Directed by Olivier Nakache and Éric Toledano
Based loosely on real events, The Intouchables is a French-language film about the friendship between a wealthy white quadriplegic and his poor black live-in caregiver. The Intouchables is a textbook example of a film that preaches against racism but is itself deeply racist. The film’s flailing attempts at comedy fail to leaven the tin-eared melodrama.
Would not see.
Directed by Jordan Peele
Get Out is a satirical comedy horror film. It is Jordan Peele’s directorial debut. Get Out is thoughtfully crafted; the film balances horror, comedy, and politics adroitly. The political statements are organic to the story, they rarely feel shoehorned in. Some moments land awkwardly, but most don’t.
Lost in Translation
Directed by Sofia Coppola
Lost in Translation is an English language romantic comedy-drama set in Tokyo. The writing and acting are good, but the pacing is uneven and the portrayal of Tokyo is flat.
Directed by Martin McDonagh
In Bruges is an English language black comedy set in Bruges. In Bruges is clever, but sometimes too clever. The jokes are consistently funny, but sometimes descend into mean-spiritedness, and the movie sometimes threatens to veer into nihilism.
Midnight in Paris
Directed by Woody Allen
Midnight in Paris is an English language romantic comedy set in Paris. Midnight in Paris is a charming portrait of an imagined Paris, both of the 1920s and the early 2000s, filled with unabashed, but thoughtful, nostalgia and highly amusing caricatures of Lost Generation writers.
Directed by Wes Anderson
Moonrise Kingdom is a coming-of-age film that follows a boy and girl who run away in 1965 New England. Moonrise Kingdom is an endlessly charming film. It ineffably captures the effervescent beauty of childhood. Wes Anderson’s style is mildly divisive, but it ought not be. Nothing in Moonrise Kingdom is frivolous affectation; the style invariably contributes to the substance. The film is meticulously crafted, but it is suffused with expansive feelings and casual insight.
Directed by Cameron Crowe
Almost Famous is a semi-autobiographical comedy-drama about a teenage journalist writing for Rolling Stone. The film’s approach to music is both pretentious and unimpressive. The characters are one-note, the plot points are predictable, and the tone shifts between comedy and saccharine every couple minutes, making Almost Famous feel like a feature-length sitcom.
Would not see.
Eternal Sunshine of the Spotless Mind
Directed by Michel Gondry
Eternal Sunshine of the Spotless Mind is a science fiction film about a man, a woman, and a company that erases memories. The film’s eloquent, complicated writing and ambitious directing easily survive the uneven acting to result in a film that is both heartfelt and intelligent.

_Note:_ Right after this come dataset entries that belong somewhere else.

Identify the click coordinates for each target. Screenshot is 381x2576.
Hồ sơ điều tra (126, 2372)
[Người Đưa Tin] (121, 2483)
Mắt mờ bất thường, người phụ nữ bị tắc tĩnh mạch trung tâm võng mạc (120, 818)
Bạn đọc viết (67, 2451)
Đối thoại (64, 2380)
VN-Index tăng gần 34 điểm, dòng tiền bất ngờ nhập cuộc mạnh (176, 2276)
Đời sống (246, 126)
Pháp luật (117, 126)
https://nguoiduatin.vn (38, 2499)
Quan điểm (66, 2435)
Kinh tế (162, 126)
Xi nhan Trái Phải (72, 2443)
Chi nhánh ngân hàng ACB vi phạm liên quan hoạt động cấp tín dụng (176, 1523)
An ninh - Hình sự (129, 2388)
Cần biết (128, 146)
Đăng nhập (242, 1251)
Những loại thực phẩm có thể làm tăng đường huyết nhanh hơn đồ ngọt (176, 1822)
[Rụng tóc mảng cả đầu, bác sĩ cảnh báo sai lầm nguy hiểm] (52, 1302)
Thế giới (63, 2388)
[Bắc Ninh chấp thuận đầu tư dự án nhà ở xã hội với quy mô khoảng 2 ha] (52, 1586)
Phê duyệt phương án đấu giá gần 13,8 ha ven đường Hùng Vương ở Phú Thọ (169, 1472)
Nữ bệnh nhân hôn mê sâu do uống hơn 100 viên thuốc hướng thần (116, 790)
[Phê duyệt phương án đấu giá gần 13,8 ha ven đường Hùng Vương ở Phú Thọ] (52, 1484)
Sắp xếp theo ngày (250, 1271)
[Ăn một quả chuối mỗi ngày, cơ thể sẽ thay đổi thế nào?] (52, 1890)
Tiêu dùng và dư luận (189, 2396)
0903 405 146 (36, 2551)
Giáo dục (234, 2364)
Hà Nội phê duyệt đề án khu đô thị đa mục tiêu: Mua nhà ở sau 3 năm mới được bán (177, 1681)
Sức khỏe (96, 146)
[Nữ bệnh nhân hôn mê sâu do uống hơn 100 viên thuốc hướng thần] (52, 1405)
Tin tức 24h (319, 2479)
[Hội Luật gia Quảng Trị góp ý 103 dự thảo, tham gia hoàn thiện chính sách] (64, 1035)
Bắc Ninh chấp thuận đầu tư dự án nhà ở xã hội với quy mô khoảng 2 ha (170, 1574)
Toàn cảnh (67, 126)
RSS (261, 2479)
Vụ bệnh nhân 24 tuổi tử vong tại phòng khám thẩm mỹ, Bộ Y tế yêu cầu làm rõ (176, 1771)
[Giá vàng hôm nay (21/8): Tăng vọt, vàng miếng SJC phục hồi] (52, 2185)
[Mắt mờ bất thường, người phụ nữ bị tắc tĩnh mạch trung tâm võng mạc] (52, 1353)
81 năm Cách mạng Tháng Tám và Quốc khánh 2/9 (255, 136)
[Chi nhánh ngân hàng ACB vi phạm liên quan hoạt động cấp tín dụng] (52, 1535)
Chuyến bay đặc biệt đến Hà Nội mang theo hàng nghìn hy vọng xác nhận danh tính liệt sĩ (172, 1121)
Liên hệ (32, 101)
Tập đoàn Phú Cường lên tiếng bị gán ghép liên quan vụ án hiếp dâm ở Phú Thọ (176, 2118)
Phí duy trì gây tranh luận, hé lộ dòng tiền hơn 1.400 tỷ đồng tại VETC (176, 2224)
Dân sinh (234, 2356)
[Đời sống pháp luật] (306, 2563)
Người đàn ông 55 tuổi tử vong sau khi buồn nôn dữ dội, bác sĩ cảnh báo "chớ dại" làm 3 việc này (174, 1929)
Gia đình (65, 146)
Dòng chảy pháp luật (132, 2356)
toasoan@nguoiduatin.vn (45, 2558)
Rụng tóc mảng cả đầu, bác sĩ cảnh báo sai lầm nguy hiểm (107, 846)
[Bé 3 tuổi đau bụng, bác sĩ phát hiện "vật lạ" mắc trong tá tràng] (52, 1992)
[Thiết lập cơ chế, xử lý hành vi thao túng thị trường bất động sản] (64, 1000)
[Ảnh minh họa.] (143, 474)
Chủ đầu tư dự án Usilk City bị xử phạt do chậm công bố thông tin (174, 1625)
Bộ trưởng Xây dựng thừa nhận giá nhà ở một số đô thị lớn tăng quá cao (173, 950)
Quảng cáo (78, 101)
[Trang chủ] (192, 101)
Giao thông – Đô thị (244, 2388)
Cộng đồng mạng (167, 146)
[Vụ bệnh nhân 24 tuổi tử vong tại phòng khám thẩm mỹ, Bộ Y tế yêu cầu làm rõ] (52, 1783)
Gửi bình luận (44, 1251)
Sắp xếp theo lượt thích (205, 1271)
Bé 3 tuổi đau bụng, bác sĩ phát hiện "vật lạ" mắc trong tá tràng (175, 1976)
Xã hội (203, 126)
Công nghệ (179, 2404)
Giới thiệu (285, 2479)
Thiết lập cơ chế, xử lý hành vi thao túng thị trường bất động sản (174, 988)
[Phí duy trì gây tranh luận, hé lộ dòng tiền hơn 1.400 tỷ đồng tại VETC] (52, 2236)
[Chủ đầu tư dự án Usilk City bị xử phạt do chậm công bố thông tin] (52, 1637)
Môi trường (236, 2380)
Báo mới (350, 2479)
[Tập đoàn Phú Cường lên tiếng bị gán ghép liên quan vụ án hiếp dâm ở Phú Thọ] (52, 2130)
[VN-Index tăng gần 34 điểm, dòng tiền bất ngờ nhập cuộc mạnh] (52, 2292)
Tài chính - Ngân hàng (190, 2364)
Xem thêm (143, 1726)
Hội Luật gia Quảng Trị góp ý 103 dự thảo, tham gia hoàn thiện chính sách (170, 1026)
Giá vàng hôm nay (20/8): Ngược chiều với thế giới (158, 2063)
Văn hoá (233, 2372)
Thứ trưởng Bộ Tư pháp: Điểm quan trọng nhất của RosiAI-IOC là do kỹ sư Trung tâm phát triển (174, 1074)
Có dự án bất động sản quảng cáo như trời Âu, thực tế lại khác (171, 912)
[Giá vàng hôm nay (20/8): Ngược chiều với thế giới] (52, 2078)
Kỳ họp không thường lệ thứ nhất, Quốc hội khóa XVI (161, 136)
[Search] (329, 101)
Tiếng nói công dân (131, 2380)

Directed by Jerry Zucker, Jim Abrahams, and David Zucker
Airplane! is a satirical parody of the disaster film genre. Untethered from coherence and unashamedly silly, Airplane! is both funny and lasting.
Don’t Think Twice
Directed by Mike Birbiglia
Don’t Think Twice is a comedy-drama that follows an improve troupe in New York City. Don’t Think Twice aims to be funny and poignant, and the the film’s clever dialogue, talented case, and well-balanced tone go a long way towards those ends, but the problems inherent in moving improv scenes from a live audience to a movie theater and the needlessly obvious machinations of the plot leave one with the nagging feeling the film was thought out too much by half.